Um die Zusammenarbeit zwischen Wissenschaft und Industrie zu fördern, schlägt das Forschungsteam einheitliche Protokolle für die Probennahme sowie regelmäßige Schulungen für die Fischer vor. Dies würde nicht nur die Qualität der gesammelten Daten verbessern, sondern auch dazu beitragen, sensible Lebensräume und Laichgebiete des Krills zu identifizieren und zu schützen.

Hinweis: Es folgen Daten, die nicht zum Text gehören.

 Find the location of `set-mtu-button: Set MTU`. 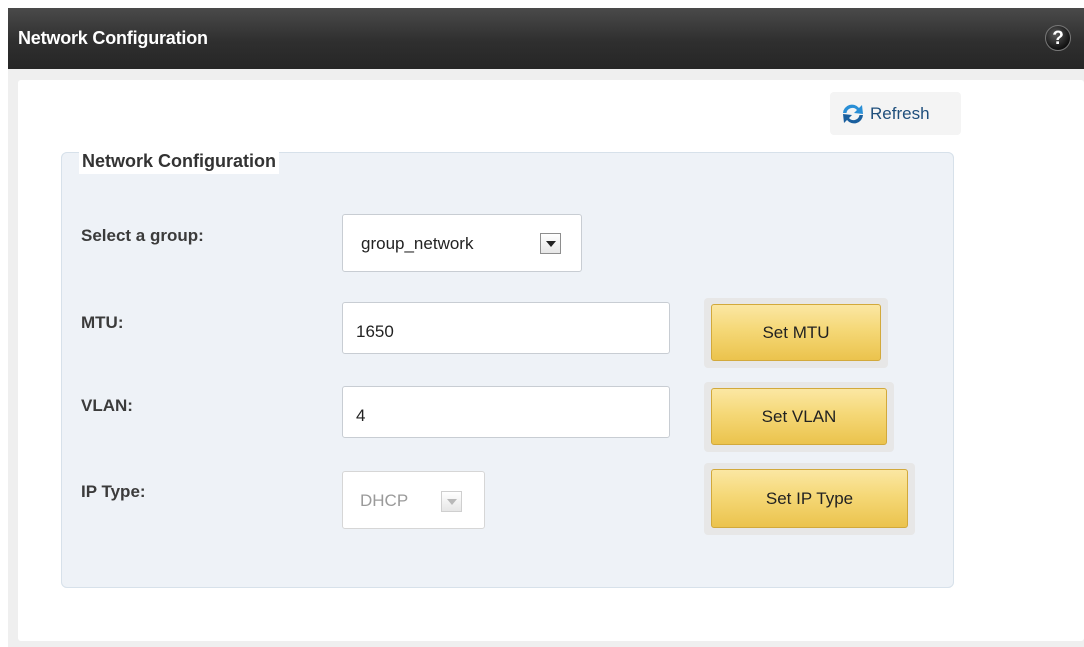

set-mtu-button: Set MTU is located at coordinates (796, 332).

Die Dringlichkeit dieser Maßnahmen wird durch die aktuelle Situation deutlich. Die Fangaktivitäten konzentrieren sich vor allem auf drei Hauptfanggebiete in der Nähe der Antarktischen Halbinsel, den Südlichen Orkneyinseln und Südgeorgien. Im Jahr 2024 wurde die maximal erlaubte Fangmenge in einem dieser Gebiete, dem Teilgebiet 48.1, überschritten, was die Stabilität der Krillpopulation und damit das gesamte marine Ökosystem gefährden könnte.

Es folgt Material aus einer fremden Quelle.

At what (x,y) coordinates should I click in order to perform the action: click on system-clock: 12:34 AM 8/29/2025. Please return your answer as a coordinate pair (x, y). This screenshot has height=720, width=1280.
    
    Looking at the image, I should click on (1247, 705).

Prof. Meyer betont die Notwendigkeit eines pragmatischen Ansatzes: „Es wäre ideal, wenn in der Antarktis gar nicht gefischt würde. Angesichts der wirtschaftlichen Interessen der CCAMLR-Staaten ist dies jedoch unrealistisch. Wir müssen daher gemeinsam an einer nachhaltigen Lösung arbeiten.“
Durch die Kooperation mit der Fischerei kann das Monitoring der Krillbestände erheblich verbessert werden, was zu einer besseren Regulierung der Fangquoten und -zeiten führen könnte. Dies würde nicht nur die Krillpopulation schützen, sondern auch die gesamte marine Biodiversität in dieser einzigartigen Region der Erde unterstützen. Künftige Diskussionen bei der CCAMLR könnten entscheidend dafür sein, wie diese Ideen in die Praxis umgesetzt werden.